Hard evidence proving that an intentional work slowdown took place during the brutal December snow storm that rocked New York has been tough to come by.
Federal investigators have been looking into whether city workers intentionally cleared away snow ineffectively or not at all in an effort to protest job reductions and embarrass Mayor Bloomberg.
But as The New York Times reports today, the more prosecutors look into the allegations, the less concrete evidence they come up with.
The investigation was spurred by City Councilman Daniel Halloran, Republican of Queens, who claims five city workers came to his office during the storm and told him they had been ordered to take part in a slowdown.
Halloran said he was visited by two supervisors in the Transportation Department, but supervisors have not backed up his story. Halloran has also refused to divulge the names of the workers who told him about the slowdown.
Investigators had also hoped that publicity about the alleged slowdown would spur others to come forward and backup Halloran's claims. But, thus far, that hasn't happened.
As the New York Times notes, "this leaves prosecutors with no proof that anything occurred."
Halloran has also changed his account of what happened. At first, he claimed the workers had been told "to take off routes" and "not do the plowing of some of the major arteries in a timely manner."

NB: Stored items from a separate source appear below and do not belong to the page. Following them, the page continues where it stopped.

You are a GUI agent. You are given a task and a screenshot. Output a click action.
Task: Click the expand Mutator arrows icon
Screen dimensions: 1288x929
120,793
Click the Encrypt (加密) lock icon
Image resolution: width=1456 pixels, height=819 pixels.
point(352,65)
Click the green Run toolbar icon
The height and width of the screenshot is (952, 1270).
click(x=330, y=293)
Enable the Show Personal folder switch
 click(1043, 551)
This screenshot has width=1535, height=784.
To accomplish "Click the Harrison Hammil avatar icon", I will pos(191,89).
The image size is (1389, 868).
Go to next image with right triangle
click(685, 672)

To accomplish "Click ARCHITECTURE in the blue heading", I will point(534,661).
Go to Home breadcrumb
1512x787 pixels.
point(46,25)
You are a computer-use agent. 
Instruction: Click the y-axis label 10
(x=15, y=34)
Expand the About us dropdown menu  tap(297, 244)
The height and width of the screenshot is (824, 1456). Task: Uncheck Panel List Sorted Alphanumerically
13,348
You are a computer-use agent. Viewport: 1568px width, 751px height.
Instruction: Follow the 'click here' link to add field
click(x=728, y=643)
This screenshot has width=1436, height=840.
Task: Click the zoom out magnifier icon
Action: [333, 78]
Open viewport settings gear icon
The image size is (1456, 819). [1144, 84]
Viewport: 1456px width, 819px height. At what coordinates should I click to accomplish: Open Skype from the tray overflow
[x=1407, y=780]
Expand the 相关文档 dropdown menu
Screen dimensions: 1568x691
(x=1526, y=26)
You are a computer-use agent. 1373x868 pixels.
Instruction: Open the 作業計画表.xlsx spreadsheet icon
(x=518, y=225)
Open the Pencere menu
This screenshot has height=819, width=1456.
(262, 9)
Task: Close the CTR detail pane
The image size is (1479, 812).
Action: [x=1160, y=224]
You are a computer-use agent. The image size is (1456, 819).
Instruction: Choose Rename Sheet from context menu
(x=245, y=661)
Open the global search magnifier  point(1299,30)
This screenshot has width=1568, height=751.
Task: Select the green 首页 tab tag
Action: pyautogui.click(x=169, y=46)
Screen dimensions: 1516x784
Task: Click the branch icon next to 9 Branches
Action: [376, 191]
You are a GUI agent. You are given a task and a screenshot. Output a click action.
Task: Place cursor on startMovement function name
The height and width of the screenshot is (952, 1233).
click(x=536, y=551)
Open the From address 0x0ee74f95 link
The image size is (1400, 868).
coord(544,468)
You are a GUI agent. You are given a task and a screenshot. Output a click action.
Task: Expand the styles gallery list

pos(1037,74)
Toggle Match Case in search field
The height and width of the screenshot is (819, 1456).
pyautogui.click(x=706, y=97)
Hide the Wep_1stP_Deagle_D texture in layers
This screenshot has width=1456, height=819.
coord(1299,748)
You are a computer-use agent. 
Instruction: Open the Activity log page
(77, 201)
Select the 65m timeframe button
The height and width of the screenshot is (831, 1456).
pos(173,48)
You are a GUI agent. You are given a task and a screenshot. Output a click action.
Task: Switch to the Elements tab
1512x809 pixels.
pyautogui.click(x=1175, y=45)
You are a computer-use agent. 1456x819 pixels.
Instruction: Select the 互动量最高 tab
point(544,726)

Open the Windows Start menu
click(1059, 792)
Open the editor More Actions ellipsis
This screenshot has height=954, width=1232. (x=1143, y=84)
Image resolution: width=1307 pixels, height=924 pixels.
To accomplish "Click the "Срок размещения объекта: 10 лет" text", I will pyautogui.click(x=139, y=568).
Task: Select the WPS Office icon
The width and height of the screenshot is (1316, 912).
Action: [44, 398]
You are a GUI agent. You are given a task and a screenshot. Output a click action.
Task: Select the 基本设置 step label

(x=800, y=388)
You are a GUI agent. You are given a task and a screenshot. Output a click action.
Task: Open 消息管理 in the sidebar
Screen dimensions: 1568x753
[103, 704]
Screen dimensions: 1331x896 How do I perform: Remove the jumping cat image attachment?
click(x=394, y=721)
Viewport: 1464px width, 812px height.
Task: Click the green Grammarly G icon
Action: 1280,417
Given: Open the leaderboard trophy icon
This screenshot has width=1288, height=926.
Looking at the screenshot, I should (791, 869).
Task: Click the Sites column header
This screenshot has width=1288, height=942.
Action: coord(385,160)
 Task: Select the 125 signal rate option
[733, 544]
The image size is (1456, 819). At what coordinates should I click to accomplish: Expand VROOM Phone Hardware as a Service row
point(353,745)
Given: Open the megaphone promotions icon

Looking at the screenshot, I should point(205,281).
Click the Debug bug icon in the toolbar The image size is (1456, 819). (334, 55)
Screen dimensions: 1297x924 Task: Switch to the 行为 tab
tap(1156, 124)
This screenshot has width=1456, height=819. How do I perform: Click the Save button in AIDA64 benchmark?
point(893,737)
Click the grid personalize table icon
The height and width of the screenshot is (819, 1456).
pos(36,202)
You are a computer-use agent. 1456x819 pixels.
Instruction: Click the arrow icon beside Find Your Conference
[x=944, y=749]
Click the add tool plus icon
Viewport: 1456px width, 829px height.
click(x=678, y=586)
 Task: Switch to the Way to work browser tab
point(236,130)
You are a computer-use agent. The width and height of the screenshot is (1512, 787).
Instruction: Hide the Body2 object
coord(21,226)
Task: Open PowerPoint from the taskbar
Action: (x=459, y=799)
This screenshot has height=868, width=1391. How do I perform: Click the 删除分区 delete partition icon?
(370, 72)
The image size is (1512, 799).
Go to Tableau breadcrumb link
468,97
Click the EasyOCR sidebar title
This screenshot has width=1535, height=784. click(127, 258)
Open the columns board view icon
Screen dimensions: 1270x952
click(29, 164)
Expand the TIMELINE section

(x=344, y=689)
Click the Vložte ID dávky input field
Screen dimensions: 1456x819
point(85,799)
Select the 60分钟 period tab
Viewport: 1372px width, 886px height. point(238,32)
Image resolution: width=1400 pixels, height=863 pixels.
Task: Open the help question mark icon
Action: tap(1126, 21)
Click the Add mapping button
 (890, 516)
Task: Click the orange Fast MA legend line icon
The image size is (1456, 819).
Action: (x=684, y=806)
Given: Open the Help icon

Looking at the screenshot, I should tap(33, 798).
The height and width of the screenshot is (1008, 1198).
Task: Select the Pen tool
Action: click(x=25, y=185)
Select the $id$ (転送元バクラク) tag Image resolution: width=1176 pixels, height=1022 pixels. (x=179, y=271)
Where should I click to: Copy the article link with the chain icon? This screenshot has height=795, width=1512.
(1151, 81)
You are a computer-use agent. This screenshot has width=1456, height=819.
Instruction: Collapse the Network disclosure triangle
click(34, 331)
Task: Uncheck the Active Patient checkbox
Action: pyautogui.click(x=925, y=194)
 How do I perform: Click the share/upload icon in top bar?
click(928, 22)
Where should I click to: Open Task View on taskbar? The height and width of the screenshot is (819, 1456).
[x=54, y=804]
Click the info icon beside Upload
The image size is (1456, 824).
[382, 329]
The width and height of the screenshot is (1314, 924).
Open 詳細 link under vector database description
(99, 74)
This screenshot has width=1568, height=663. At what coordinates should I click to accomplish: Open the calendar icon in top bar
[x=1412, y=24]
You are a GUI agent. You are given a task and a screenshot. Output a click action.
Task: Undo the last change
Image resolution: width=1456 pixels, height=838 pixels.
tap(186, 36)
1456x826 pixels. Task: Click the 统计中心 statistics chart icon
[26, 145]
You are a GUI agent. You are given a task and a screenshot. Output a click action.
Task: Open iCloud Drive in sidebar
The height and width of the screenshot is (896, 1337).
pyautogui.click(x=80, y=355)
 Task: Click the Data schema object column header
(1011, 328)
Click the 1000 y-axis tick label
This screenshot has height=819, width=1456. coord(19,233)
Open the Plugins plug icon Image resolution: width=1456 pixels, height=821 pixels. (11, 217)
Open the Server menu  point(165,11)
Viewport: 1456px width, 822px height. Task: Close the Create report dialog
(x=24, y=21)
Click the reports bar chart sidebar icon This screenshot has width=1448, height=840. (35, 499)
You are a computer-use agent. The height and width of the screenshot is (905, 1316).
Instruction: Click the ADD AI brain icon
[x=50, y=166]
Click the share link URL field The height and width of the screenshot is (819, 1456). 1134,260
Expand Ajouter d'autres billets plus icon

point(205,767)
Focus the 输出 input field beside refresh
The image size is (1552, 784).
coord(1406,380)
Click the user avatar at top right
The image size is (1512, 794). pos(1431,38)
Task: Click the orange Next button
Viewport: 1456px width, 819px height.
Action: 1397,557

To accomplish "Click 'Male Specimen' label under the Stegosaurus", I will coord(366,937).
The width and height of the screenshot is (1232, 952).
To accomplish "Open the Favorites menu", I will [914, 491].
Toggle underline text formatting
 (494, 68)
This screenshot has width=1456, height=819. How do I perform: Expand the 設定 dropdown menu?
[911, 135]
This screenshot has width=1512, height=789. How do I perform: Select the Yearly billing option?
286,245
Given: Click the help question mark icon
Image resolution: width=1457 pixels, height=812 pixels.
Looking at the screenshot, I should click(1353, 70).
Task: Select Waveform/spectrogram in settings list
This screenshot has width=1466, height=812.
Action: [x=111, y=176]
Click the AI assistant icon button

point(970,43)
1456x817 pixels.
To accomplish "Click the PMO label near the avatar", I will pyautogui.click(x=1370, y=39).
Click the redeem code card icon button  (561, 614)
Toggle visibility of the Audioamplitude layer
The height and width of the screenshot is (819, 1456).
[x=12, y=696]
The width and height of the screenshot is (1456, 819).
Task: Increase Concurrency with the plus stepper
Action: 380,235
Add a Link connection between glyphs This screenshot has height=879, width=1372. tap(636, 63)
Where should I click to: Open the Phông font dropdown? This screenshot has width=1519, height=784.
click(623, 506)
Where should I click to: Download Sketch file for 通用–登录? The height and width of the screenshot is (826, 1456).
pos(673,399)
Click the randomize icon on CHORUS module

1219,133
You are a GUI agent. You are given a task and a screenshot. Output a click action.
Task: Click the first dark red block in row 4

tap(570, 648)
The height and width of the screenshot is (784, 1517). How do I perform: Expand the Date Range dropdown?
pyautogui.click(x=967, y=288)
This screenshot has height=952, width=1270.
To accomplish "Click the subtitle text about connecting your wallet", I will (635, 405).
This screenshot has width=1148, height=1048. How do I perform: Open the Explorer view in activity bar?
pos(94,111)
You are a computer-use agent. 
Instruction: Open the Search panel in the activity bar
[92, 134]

The Councilman has since backed off that account and now has said workers were not explicitly told to take part in a slowdown, but were subtly commanded to take their time with snow removal.
Halloran may be forced to give up the names of the workers who visited him, because his assertion that the conversation was covered by attorney-client privilege may not hold water, since the transportation employees likely came to him, not as a lawyer, but as a public official.
Halloran campaigned in Queens as a far-right conservative with Tea Party backing.